PASSAGE SHOWN.
* * * * * * * * *

However, the underlying theme of nearly all such definitions is one of
intergenerational equity – a responsibility to meet the needs of the current
generation while leaving equal or better opportunities to those of all
generations to follow. In common language, sustainable development applies the
Golden Rule across generations – doing for those of future generations, as we
would have them do for us if we were of their generation and they were of ours.
The three
cornerstones of sustainability are ecological soundness, economic viability,
and social justice. Any system of development that is not ecologically sound
eventually will diminish or destroy the foundation for its productivity, and
thus, is not sustainable. Any system that is not economically viable will not
be able to maintain control over use of its resources, and thus, is not
sustainable. And any system of development that doesn’t meet the needs and
expectations of society will not be supported by society, and thus, is not
sustainable. The three are not separate goals or objectives, but instead are
three separate dimensions of the same whole -- as with the three dimensions of
a box; height, length, and width. Any object lacking any one of those three
dimensions quite simply is not a box. Any system of development that is not
ecologically sound and economically viable and socially
responsible just quite simply is not sustainable over time. All are necessary
and none alone or any pair is sufficient to ensure sustainability.

* * * * * * * * *

DATA SHOWN.
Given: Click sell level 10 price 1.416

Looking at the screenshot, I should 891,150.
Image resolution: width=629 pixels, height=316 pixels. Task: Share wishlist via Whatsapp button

* * * * * * * * *

DIRECTIVES.
1. According to the sustainable development text, what are the three cornerstones of sustainability?
2. Write the next few sentences of the sustainable development text, picking up after its last sentence.
The material after the sustainable development text is separate from it.

EXPECTED RESULTS.
1. Ecological soundness, economic viability, and social justice.

2.
Thus,
sustainability requires that we look beyond the economics of short-run,
self-interest to the broader set of issues affecting quality of life or human
well being over time. Sustainability requires that we raise our economic
thinking above short-run, self-interest to consider the long run health and
productivity of the natural ecosystem, not just the optimum means by which it
may be exploited for our short-run gratification. Sustainability requires that
we broaden our economic thinking beyond self-interest to consider the well
being of the community, or society, as a whole, not just the sum of the welfare
of individuals who make up a community or society. The economics of
self-interest is an important dimension of sustainability, but it is but one
among three. Things ecological, social, and economic must be considered as
complementing dimensions of the same whole, not as competing objectives that
can be pursued separately.
The
inadequacies of short-run economics in guiding long run decisions can be made
clear through an illustration using fairly basic economics. The economic theory
involved in this illustration may seem unduly burdensome to those not familiar
with economics. But it’s important to understand that an appropriate
interpretation of economic theory supports a sustainable use policy that is
very different from the land use policies of the US today.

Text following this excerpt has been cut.